We are entering the “Observability 2.0” era, where AI agents don’t just act as copilots but help SREs with better analytics and faster troubleshooting. By moving from raw telemetry to contextual insights, AI is enabling a transition from simple detection to automated remediation — redefining the economics of how systems are understood and allowing SREs to finally close the loop on reliability.
AI is coming to automate parts of this workflow
However, given how critical incident response is today, large enterprises are still hesitant to automate processes, as they don’t trust the underlying technology and require products to keep a human in the loop. Therefore, companies like Resolve AI or Phoebe act as support systems to enable DevOps / SRE teams to make decisions faster, allowing them to become proactive and prevent outages based on anomalies.
Today, we believe that AI is good enough to be an assistant, but not a solo pilot…yet. AI is really good at pattern matching but still struggles with “creative debugging,” i.e., when the problem is a black swan and does not match a pattern. In those situations, it is likely to hallucinate, focus on a single signal, and ignore more subtle ones.
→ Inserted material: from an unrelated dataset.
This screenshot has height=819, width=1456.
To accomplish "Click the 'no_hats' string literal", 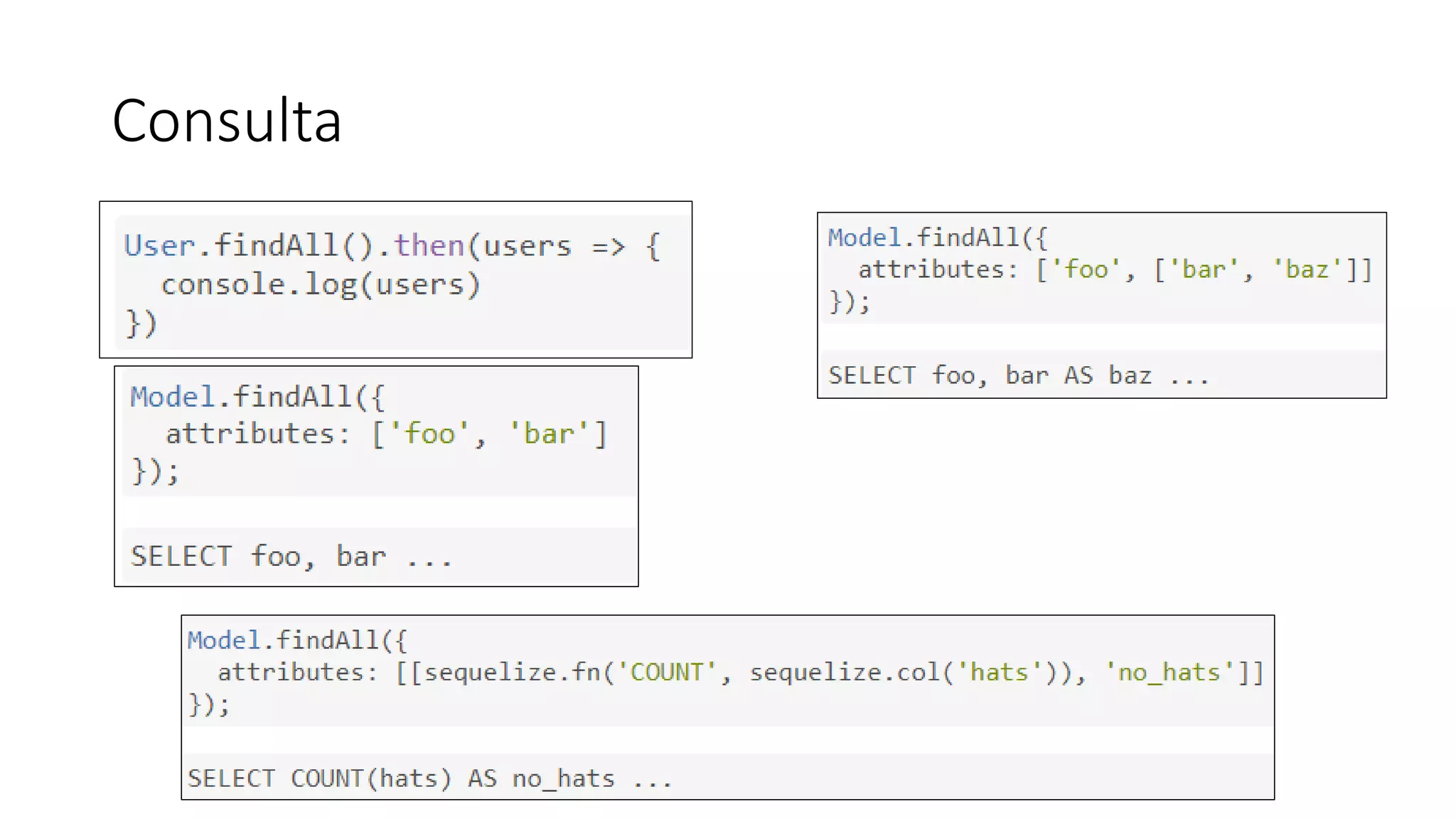I will click(1169, 672).
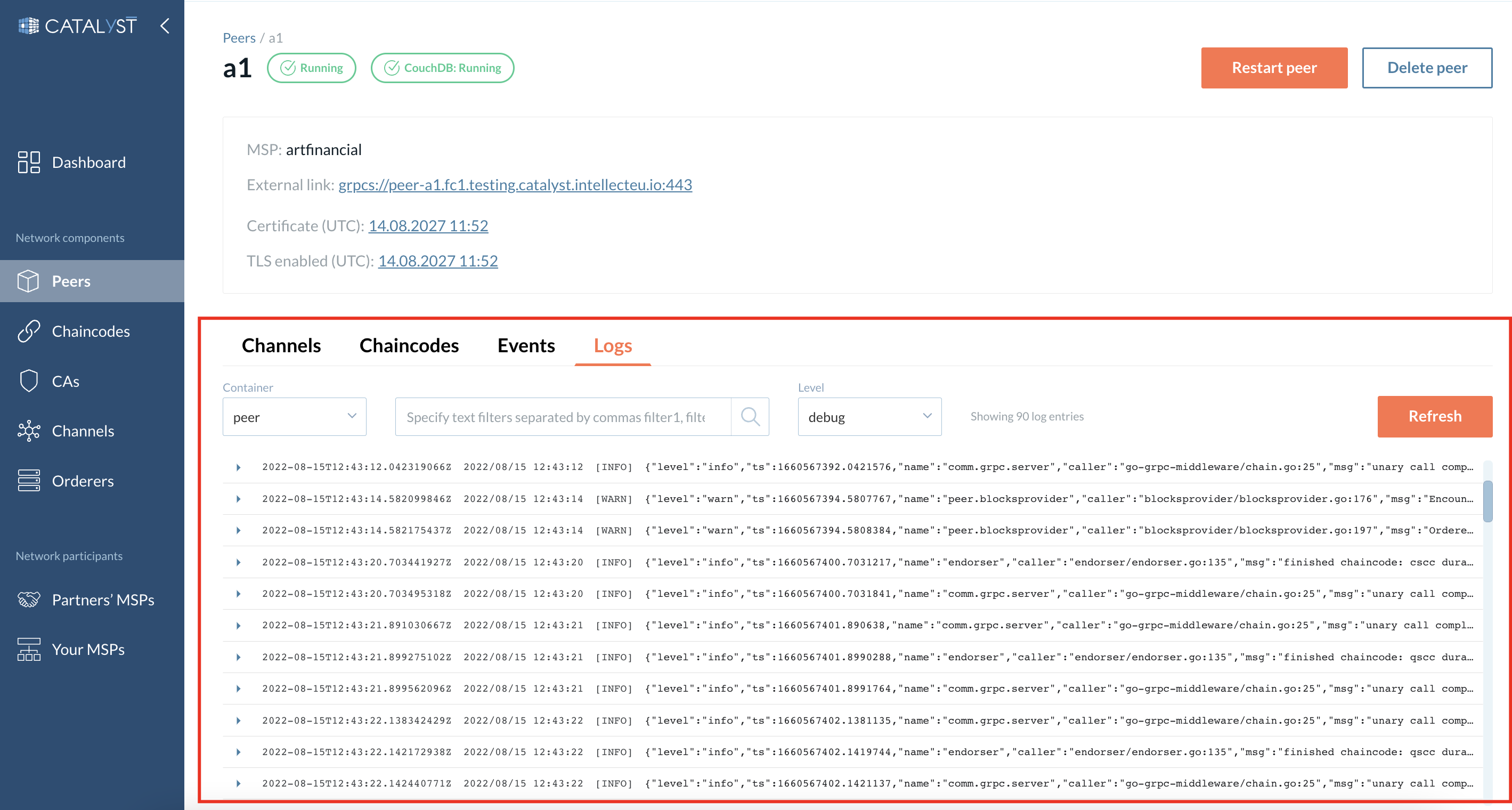Collapse sidebar using the left chevron icon
Viewport: 1512px width, 810px height.
click(165, 26)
According to current benchmarks, AI agents achieve about 45–60% accuracy in identifying root causes autonomously, compared to 60–75% for senior SREs. However, when the two work together, the accuracy jumps to over 90% while cutting the time spent by half. Source: https://github.com/phamquiluan/RCAEval

DevOps is moving from being a “gatekeeper” to an “enabler.”
We believe that engineering teams are entering a new era of evolution where the traditional DevOps bottleneck is permanently dissolved. This shift gives developers unprecedented control over their own workflows, empowering them to manage QA and debugging autonomously rather than waiting in a queue for external support.
By removing the friction of constant hand-offs, we aren’t just shifting tasks; we are creating a more fluid, high-velocity environment. This allows SRE and DevOps teams to move away from reactive troubleshooting and focus on what truly matters: architecting resilient core systems and ensuring the highest possible quality of service. In this better way of working, the “bottleneck” disappears, replaced by a partnership where everyone is empowered to focus on their highest-value work.

While we believe that enterprise adoption of AI-powered SRE tools is not yet widespread, we are convinced that these platforms will shape the future of DevOps, enabling engineering teams to build faster and higher-quality software.